Laos has become popular with tourists for its relaxed style of living and for retaining elements of the "original Asia" lost elsewhere. The official tourism slogan is "Simply Beautiful". The main attractions for tourists include Buddhist culture and colonial architecture in Luang Prabang; gastronomy and ancient temples in the capital of Vientiane; backpacking in Muang Ngoi Neua and Vang Vieng; ancient and modern culture and history in The Plain of Jars region (main article: Phonsavan); Laos Civil War history in Sam Neua; trekking and visiting hill tribesin a number of areas including Phongsaly and Luang Namtha; spotting tigers and other wildlife in Nam Et-Phou Louey; caves and waterfalls near Thakhek; relaxation, the Irrawaddy dolphin and Khone Phapheng Falls at Si Phan Don or, as they are known in English, the Four Thousand Islands; Wat Phu, an ancient Khmer temple complex; and the Bolaven Plateau for waterfalls and coffee.

Luang Prabang and Wat Phu are both UNESCO World Heritage sites, with the Plain of Jars expected to join them once more work to clearUXO has been completed. Major festivals include Laos New Year which is celebrated around 13–15 April and involves a water festival similar but more subdued than that of Thailand and other South-East Asian countries.
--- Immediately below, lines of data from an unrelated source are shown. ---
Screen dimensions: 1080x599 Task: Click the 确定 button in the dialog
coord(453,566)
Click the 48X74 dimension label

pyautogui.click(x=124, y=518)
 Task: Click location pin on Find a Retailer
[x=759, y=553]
The Lao National Tourism Administration, related government agencies and the private sector are working together to realise the vision put forth in the country's National Ecotourism Strategy and Action Plan. This includes decreasing the environmental and cultural impact of tourism; increasing awareness in the importance of ethnic groups and biological diversity; providing a source of income to conserve, sustain and manage the Lao protected area network and cultural heritage sites; and emphasising the need for tourism zoning and management plans for sites that will be developed as ecotourism destinations. FruitFriends is a non-profit organisation promoting tourism through immersion programs and this with minimal impact on environment and culture.
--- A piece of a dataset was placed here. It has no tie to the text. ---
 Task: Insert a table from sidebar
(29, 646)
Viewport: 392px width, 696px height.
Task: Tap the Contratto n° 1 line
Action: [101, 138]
Laos is known for its silk and local handicraft product, both of which are on display in Luang Prabang's night market, among other places. Another speciality is mulberry tea.

Languages

The official and dominant language is Lao, a tonal language of the Tai linguistic group. However only slightly more than half of the population can speak Lao, the remainder speaking various ethnic minority languages, particularly in rural areas. The written language is based on Khmer writing script. Languages like Khmu and Hmong are spoken by minorities, particularly in the midland and highland areas.

French is still commonly used in government and commerce and over a third of Laos' students are educated through the medium of French with French being compulsory for all other students. Throughout the country signage is bilingual in Laotian and French, with French being predominant. English, the language of the Association of Southeast Asian Nations (ASEAN), has become increasingly studied in recent years.

Culture

Theravada Buddhism is a dominant influence in Lao culture. It is reflected throughout the country from language to the temple and in art, literature, performing arts, etc. Many elements of Lao culture predate Buddhism, however. For example, Laotian music is dominated by its national instrument, the khaen, a type of bamboo pipe that has prehistoric origins. The khaen traditionally accompanied the singer in lam, the dominant style of folk music. Among the various lam styles, the lam saravane is probably the most popular.

Sticky Rice is a characteristic staple food and has cultural and religious significance to the Lao people. Sticky rice is generally preferred over jasmine rice, and sticky rice cultivation and production is thought to have originated in Laos. There are many traditions and rituals associated with rice production in different environments, and among many ethnic groups. For example, Khammu farmers in Luang Prabang plant the rice variety Khao Kam in small quantities near the hut in memory of dead parents, or at the edge of the rice field to indicate that parents are still alive.